St. Mary's Cathedral, Hildesheim
Country Germany
Territory Hildesheim, Lower Saxony
Ecclesiastical province Hamburg
Metropolitan Archdiocese of Hamburg
Area 30,000 km2 (12,000 sq mi)
- Total
- Catholics
(as of 2006)
652,461 (11.4%)
Denomination Roman Catholic
Rite Roman Rite
Established 800
Cathedral St. Mary's Cathedral
Patron saint St. Godehard
Mary, Mother of God
Current leadership
Pope Francis
Bishop Norbert Trelle
Metropolitan Archbishop Sede Vacante
Auxiliary Bishops Hans-Georg Koitz (emeritus), Nikolaus Schwerdtfeger, Heinz-Gunter Bongartz

The Diocese of Hildesheim (Latin:Dioecesis Hildesiensis) is a diocese or ecclesiastical territory of the Latin Rite of the Catholic Church in Germany. Founded in 815 as a missionary diocese by King Louis the Pious, his son Louis the German appointed the famous former archbishop of Rheims, Ebbo, as bishop.

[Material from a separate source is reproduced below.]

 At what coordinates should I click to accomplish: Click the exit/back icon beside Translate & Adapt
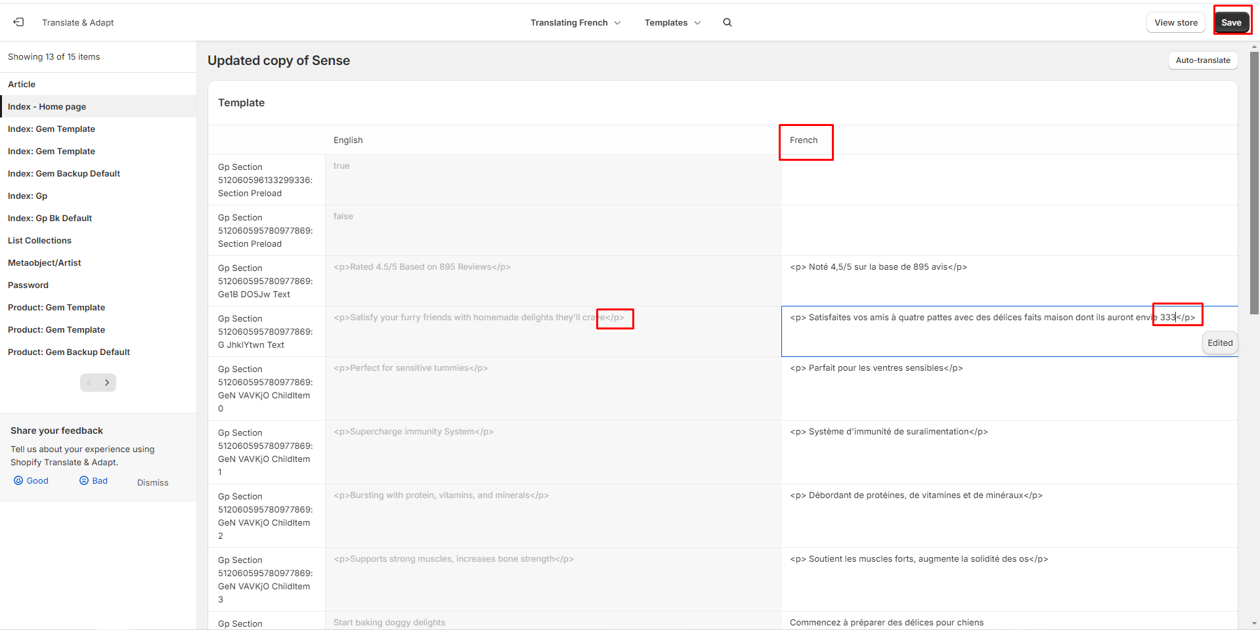(18, 22)
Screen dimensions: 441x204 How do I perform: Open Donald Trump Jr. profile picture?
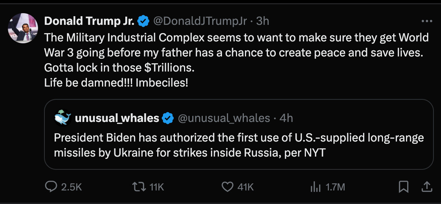point(23,29)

The Diocese of Hildesheim continues to exist; today, it covers those parts of the State of Lower Saxony that are east of the River Weser, northern neighbourhoods in Bremen, and the city of Bremerhaven. The current bishop is Norbert Trelle who was appointed in 2006. The diocese is a suffragan to the Archdiocese of Hamburg since 1994. Originally Hildesheim was suffragan to Mainz until 1805. Then it was an exempt diocese until 1930, before it was part of the Middle German Ecclesiastical Province with Paderborn Archdiocese as metropolitan between 1930 and 1994.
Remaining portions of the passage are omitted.